Richard Karp
  • 1985 Turing Award


1985 Turing Award
Richard Karp is an American computer scientist and computational theorist at the University of California, Berkeley. He is most notable for his research in the theory of algorithms, for which he received a Turing Award in 1985.

Education and Work Experience

1959, Ph.D., Applied Mathematics, University of Harvard
1959-1968, Researcher at IBM's Thomas J. Watson Research Center
1968-Present, Professor of Computer Science, Mathematics, and Operations Research at the UC Berkeley

Honors and Awards

1980, Member of the United States National Academy of Sciences
1985, Turing Award
1992, Member of the United States National Academy of Engineering
1994, Fellow of Association for Computing Machinery

Major Academic Achievements

Karp has made many important discoveries in computer science, combinatorial algorithms, and operations research.

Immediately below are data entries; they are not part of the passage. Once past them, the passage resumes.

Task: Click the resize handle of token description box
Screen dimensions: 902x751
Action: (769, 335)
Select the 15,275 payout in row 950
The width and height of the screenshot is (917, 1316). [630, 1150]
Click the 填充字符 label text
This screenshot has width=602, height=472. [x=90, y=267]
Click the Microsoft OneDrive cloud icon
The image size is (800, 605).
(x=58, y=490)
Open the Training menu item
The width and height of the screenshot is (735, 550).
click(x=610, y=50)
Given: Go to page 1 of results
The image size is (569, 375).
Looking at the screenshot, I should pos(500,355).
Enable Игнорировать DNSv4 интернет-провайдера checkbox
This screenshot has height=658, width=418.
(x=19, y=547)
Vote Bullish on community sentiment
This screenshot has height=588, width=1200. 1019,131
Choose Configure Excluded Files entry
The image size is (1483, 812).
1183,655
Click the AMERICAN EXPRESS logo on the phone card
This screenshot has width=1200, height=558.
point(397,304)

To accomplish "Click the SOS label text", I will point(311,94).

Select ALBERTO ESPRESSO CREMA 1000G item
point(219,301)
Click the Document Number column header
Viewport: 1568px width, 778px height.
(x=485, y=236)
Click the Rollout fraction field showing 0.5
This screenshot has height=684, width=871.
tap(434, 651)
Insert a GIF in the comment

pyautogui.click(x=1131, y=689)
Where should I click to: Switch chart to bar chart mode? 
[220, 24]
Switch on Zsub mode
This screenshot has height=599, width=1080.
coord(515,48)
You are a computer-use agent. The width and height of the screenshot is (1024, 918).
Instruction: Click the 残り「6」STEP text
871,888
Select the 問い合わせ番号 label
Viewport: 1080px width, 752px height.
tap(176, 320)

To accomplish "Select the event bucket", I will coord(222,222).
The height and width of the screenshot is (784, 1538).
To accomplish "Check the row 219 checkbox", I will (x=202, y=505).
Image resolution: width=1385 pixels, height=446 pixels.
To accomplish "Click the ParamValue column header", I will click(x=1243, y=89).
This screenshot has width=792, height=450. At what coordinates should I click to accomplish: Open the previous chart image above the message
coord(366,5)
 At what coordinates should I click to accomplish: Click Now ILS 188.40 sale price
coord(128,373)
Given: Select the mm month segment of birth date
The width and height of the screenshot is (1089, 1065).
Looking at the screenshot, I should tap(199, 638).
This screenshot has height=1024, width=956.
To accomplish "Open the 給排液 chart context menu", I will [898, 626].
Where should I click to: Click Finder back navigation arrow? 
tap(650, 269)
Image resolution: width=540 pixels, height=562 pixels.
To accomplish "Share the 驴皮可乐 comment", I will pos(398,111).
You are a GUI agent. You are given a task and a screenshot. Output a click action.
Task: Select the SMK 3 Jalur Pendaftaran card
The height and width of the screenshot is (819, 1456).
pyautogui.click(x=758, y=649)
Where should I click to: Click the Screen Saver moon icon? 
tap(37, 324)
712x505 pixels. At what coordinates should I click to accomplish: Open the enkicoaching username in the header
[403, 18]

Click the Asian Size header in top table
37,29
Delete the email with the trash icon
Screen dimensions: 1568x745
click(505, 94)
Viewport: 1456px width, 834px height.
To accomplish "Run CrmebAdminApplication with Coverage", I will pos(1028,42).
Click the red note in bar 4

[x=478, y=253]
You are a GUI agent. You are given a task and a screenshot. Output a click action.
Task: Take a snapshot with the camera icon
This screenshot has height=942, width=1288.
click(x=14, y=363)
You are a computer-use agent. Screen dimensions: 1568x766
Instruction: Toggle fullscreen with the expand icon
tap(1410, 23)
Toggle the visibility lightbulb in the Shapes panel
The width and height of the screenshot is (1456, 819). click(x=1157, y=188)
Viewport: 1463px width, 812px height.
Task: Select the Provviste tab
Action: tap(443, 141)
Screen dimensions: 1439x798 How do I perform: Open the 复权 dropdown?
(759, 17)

His major current research interests include bioinformatics. In 1973 he and John Hopcroft published the Hopcroft–Karp algorithm, the fastest known method for finding maximum cardinality matchings in bipartite graphs. In 1980, along with Richard J. Lipton, Karp proved the Karp-Lipton theorem (which proves that if SAT can be solved by Boolean circuits with a polynomial number of logic gates, then the polynomial hierarchy collapses to its second level).